PROBLEM =>
From the line that contains "[Три недели до" through the end of the records below, write out each line exactly as it appears, but not the pictures.

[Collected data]
BEGIN
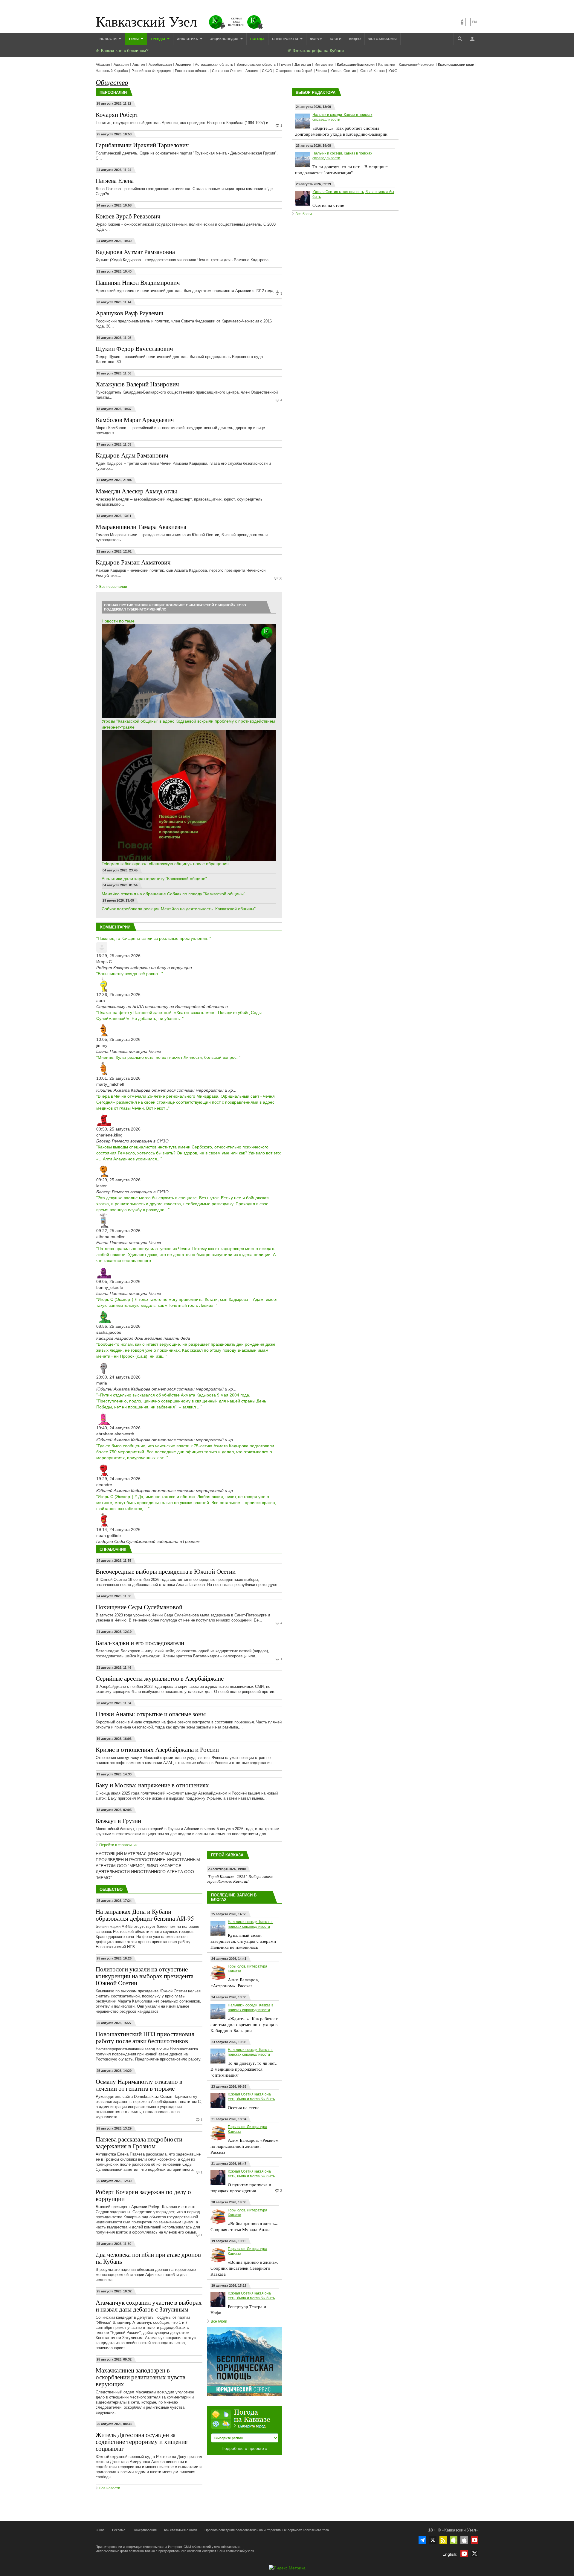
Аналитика (188, 39)
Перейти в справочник (118, 1845)
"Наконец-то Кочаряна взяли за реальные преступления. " (153, 938)
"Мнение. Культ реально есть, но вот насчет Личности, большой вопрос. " (168, 1057)
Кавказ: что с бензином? (124, 50)
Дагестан (302, 64)
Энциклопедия (224, 39)
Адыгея (138, 64)
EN (474, 22)
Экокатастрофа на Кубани (317, 50)
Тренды (158, 39)
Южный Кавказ (372, 71)
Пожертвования (145, 2530)
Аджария (121, 64)
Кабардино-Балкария (356, 64)
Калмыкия (386, 64)
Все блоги (219, 2321)
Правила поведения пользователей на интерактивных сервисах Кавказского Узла (266, 2530)
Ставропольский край (294, 71)
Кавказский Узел (146, 21)
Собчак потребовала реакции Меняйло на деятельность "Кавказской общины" (179, 908)
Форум (316, 39)
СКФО (267, 71)
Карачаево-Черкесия (416, 64)
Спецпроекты (285, 39)
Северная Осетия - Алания (235, 71)
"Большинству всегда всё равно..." (129, 973)
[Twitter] (432, 2540)
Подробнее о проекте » (245, 2448)
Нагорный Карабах (112, 71)
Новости (108, 39)
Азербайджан (160, 64)
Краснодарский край (456, 64)
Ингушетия (324, 64)
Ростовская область (191, 71)
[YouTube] (474, 2540)
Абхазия (103, 64)
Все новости (109, 2488)
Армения (183, 64)
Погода (257, 39)
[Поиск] (460, 39)
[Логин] (472, 39)
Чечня (321, 71)
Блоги (335, 39)
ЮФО (392, 71)
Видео (355, 39)
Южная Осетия (343, 71)
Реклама (118, 2530)
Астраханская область (214, 64)
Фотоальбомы (382, 39)
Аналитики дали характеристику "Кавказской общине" (154, 878)
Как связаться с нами (180, 2530)
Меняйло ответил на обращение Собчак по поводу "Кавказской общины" (173, 893)
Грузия (285, 64)
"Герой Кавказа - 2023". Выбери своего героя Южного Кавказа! (240, 1879)
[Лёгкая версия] (462, 22)
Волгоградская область (256, 64)
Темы (134, 39)
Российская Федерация (151, 71)
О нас (100, 2530)
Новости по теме (118, 621)
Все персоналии (113, 587)
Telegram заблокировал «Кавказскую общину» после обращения (165, 863)
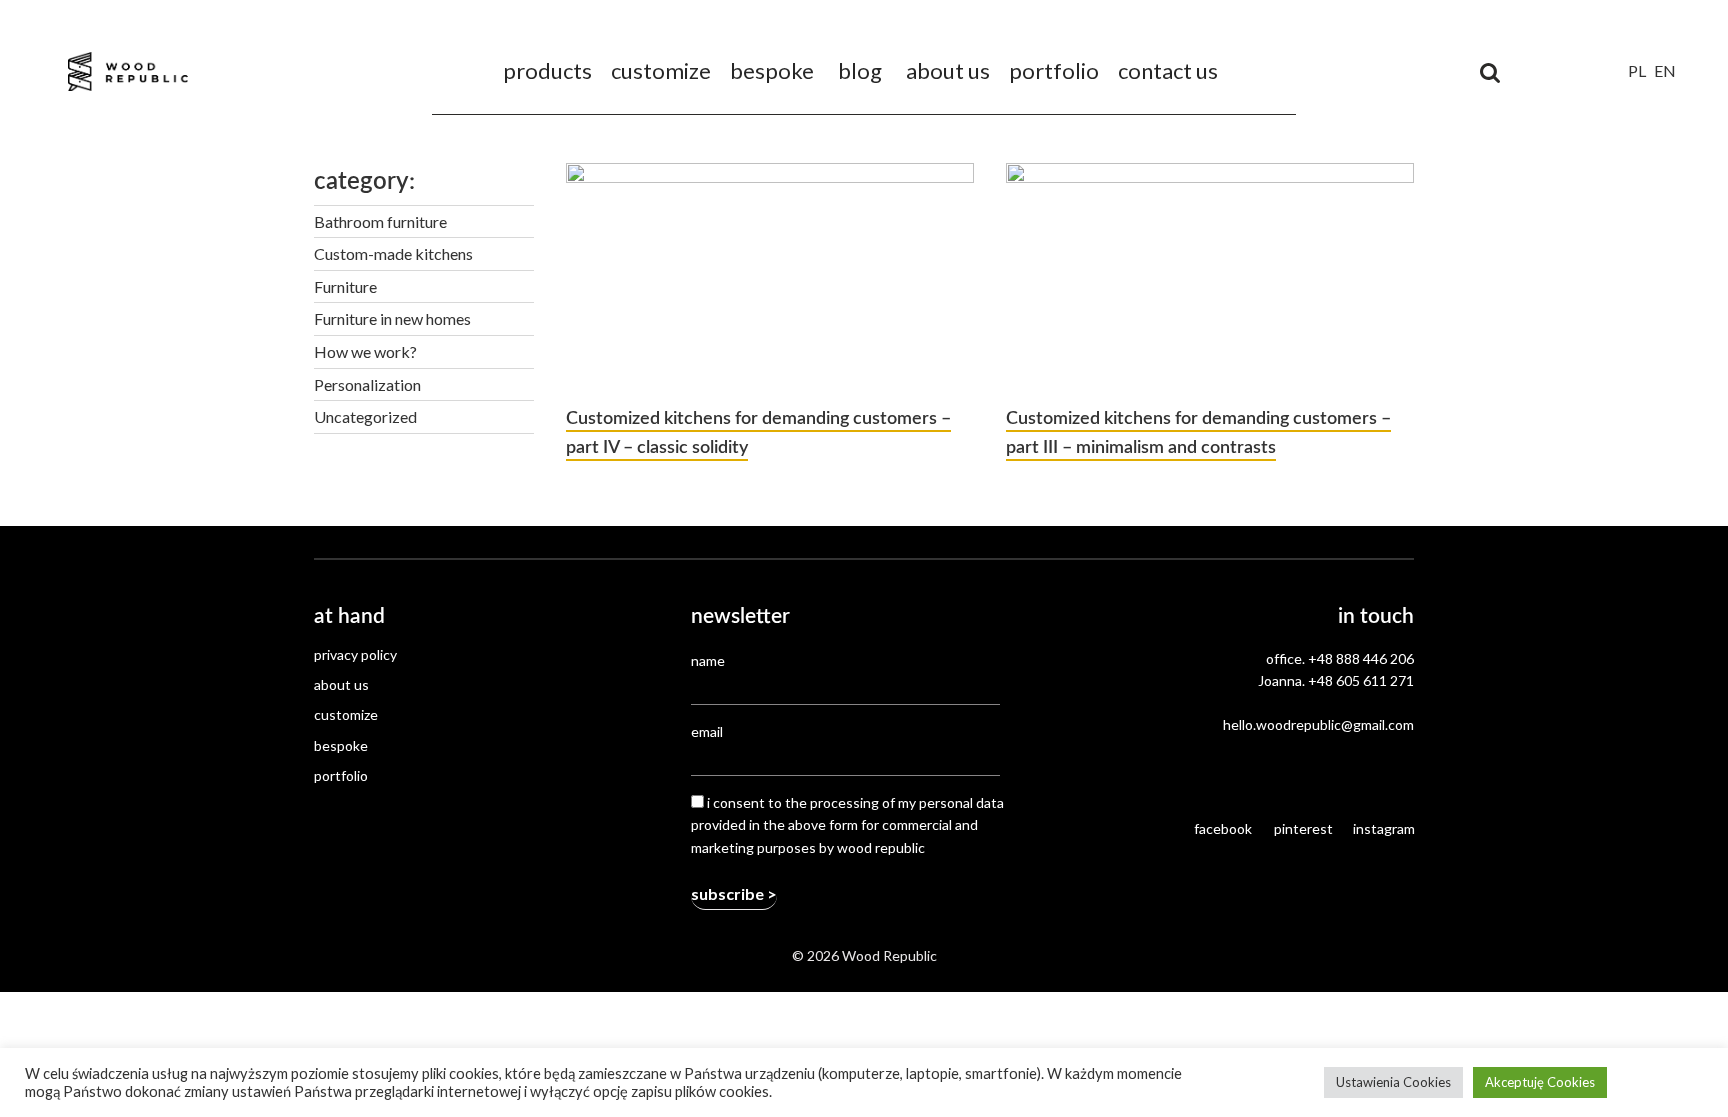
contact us (1168, 70)
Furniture (345, 286)
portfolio (1054, 70)
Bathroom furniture (380, 221)
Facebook (1223, 828)
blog (860, 70)
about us (948, 70)
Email (707, 731)
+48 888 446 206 (1361, 658)
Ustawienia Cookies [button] (1393, 1082)
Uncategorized (365, 416)
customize (661, 70)
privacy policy (355, 654)
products (547, 70)
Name (708, 660)
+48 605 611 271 (1361, 680)
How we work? (365, 351)
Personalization (367, 384)
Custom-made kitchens (393, 253)
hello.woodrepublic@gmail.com (1318, 724)
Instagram (1383, 828)
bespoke (772, 70)
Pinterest (1303, 828)
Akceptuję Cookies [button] (1540, 1082)
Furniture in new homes (392, 318)
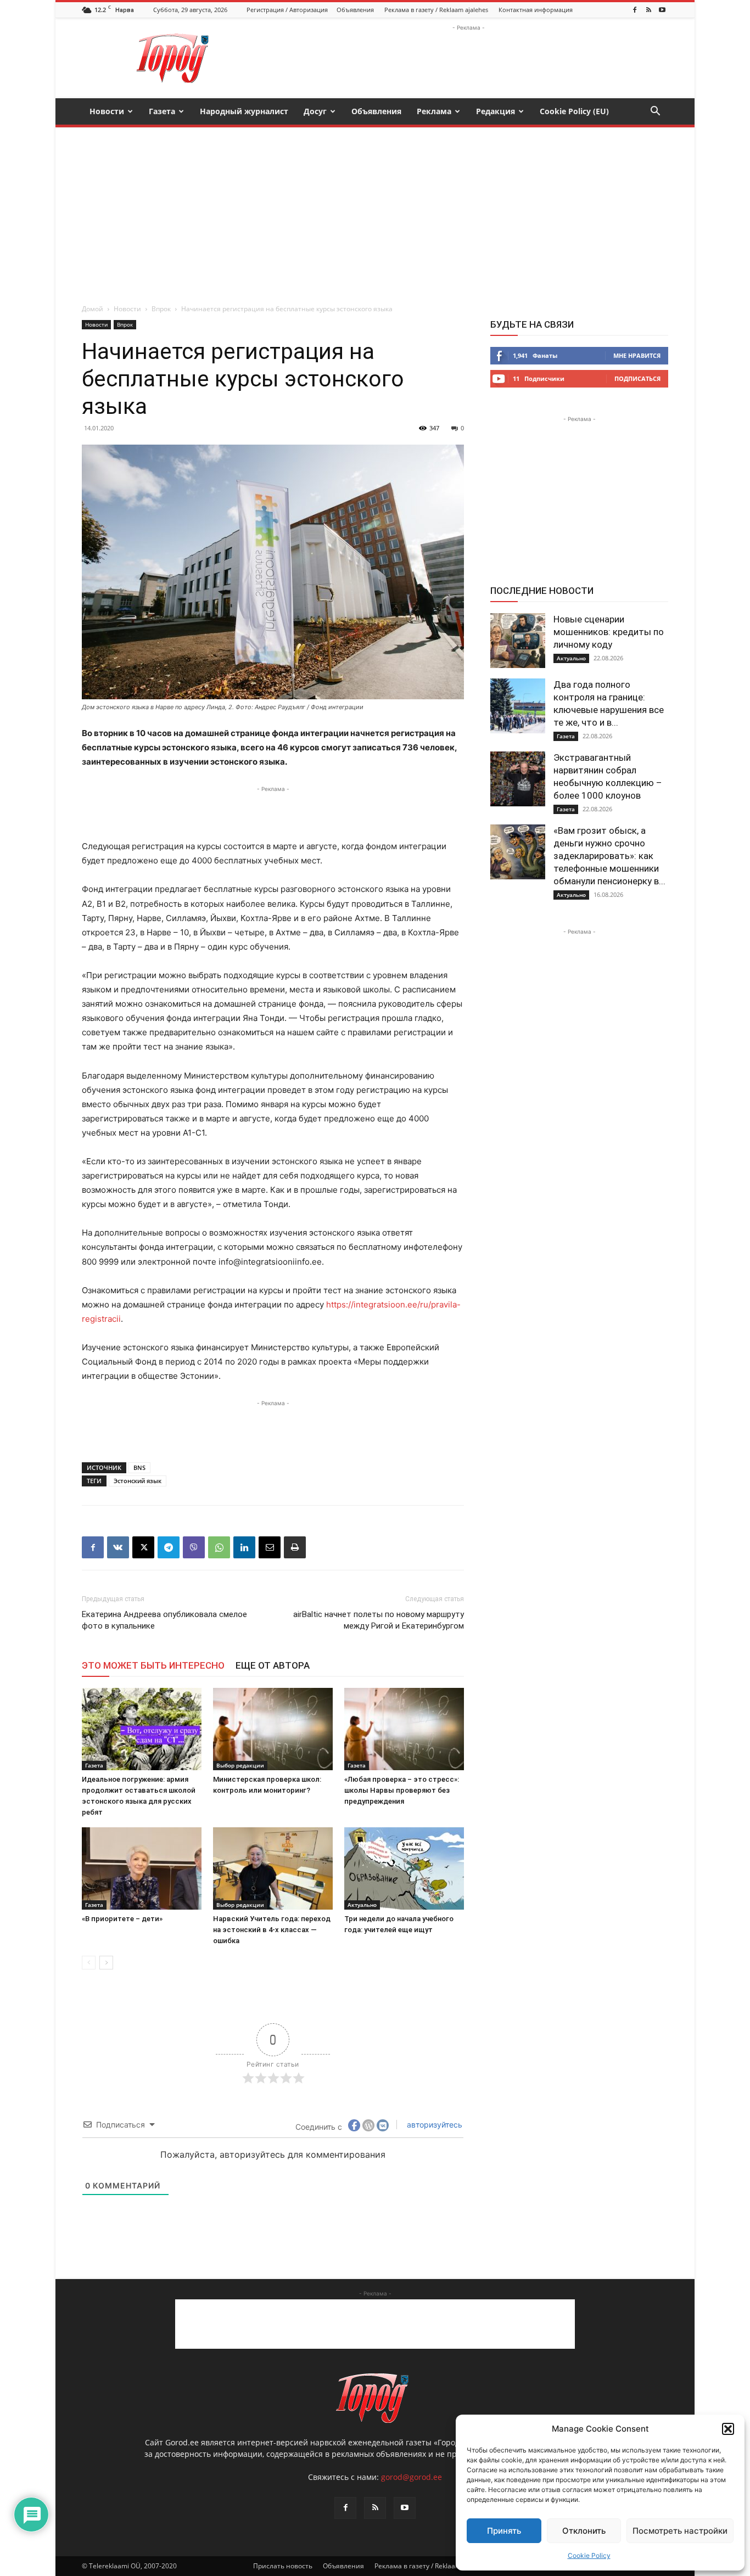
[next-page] (106, 1962)
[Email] (270, 1547)
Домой (92, 308)
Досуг (315, 111)
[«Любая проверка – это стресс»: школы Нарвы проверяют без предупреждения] (404, 1729)
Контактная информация (536, 9)
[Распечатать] (295, 1547)
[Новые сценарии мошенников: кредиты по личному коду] (517, 640)
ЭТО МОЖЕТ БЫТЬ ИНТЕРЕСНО (153, 1665)
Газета (162, 111)
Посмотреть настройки (680, 2531)
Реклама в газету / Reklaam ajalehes (436, 9)
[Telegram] (169, 1547)
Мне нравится (637, 355)
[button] (728, 2428)
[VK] (118, 1547)
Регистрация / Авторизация (287, 9)
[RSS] (648, 10)
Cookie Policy (589, 2555)
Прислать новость (282, 2566)
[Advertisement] (468, 58)
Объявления (355, 9)
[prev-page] (89, 1962)
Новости (106, 111)
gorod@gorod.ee (411, 2477)
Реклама (434, 111)
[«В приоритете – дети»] (142, 1868)
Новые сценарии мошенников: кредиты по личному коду (608, 632)
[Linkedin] (244, 1547)
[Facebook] (635, 10)
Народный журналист (244, 111)
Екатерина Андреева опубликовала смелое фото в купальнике (164, 1620)
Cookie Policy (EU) (574, 111)
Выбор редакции (240, 1765)
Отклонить (584, 2531)
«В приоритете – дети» (122, 1919)
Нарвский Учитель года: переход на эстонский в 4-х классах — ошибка (272, 1930)
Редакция (495, 111)
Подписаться (637, 378)
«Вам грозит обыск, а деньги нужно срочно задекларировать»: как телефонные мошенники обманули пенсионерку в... (609, 855)
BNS (139, 1467)
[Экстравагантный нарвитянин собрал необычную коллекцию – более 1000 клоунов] (517, 778)
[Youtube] (662, 10)
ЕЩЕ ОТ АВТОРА (273, 1665)
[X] (143, 1547)
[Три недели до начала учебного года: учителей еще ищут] (404, 1868)
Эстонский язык (137, 1481)
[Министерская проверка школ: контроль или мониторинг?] (273, 1729)
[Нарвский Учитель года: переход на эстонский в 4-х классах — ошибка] (273, 1868)
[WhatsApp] (219, 1547)
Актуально (362, 1905)
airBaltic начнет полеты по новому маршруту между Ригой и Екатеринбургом (378, 1620)
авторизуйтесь (433, 2124)
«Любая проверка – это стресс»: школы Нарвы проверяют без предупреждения (401, 1790)
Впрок (161, 308)
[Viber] (194, 1547)
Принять (504, 2531)
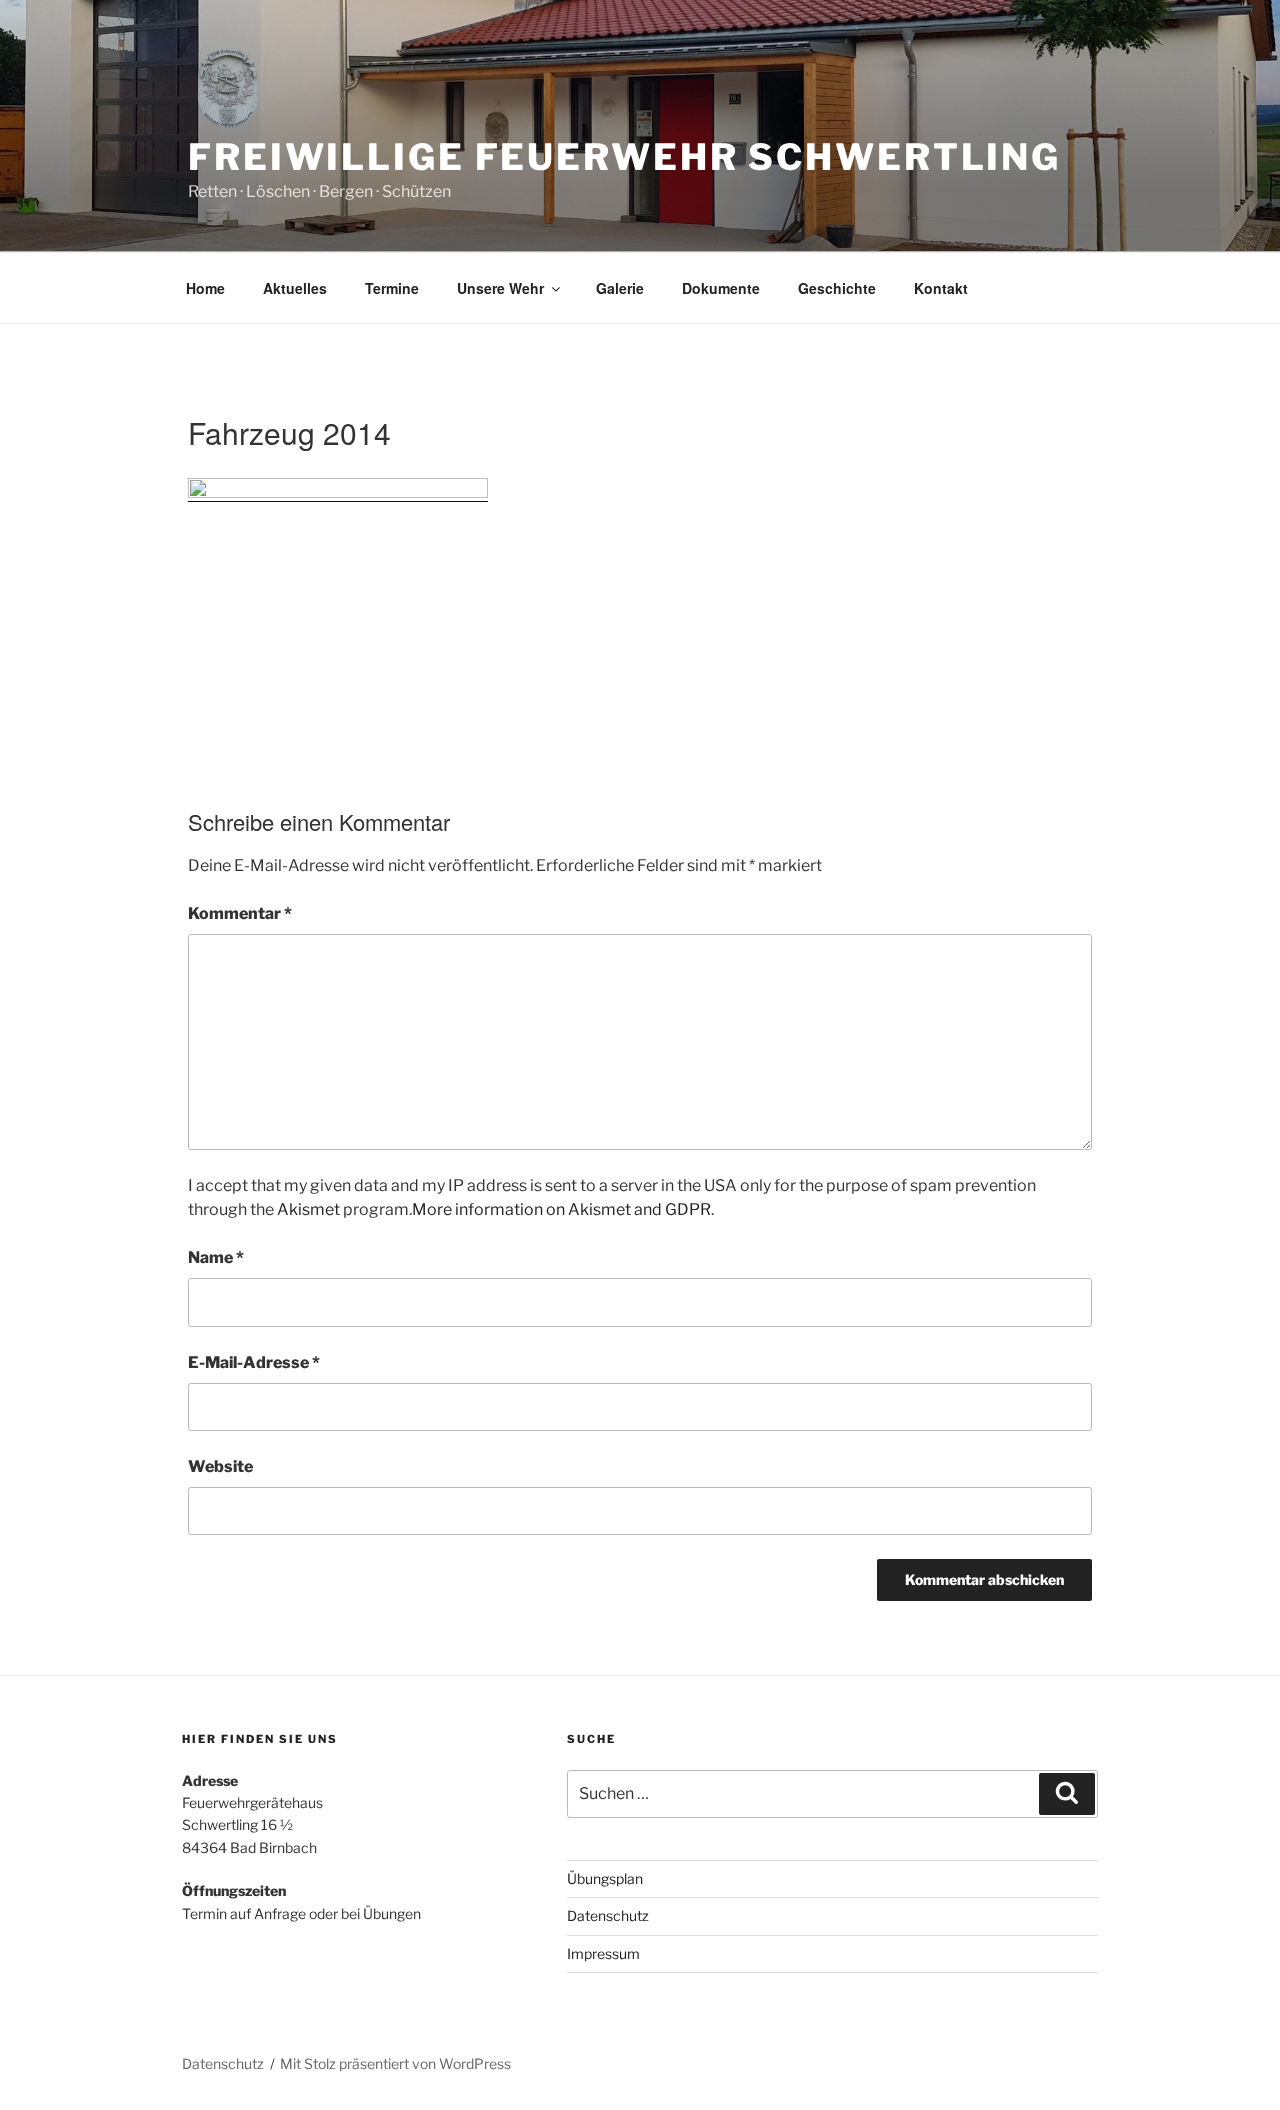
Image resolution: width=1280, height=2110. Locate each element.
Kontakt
END
YOUR RESPONSE =>
[Три недели до начала учебного года: учителей еще ищут] (404, 1868)
Эстонский язык (137, 1481)
[Министерская проверка школ: контроль или мониторинг?] (273, 1729)
[Нарвский Учитель года: переход на эстонский в 4-х классах — ошибка] (273, 1868)
[WhatsApp] (219, 1547)
Актуально (362, 1905)
airBaltic начнет полеты по новому маршруту между Ригой и Екатеринбургом (378, 1620)
авторизуйтесь (433, 2124)
«Любая проверка – это стресс»: школы Нарвы проверяют без предупреждения (401, 1790)
Впрок (161, 308)
[Viber] (194, 1547)
Принять (504, 2531)
Image resolution: width=1280, height=2110. Locate each element.
Kontakt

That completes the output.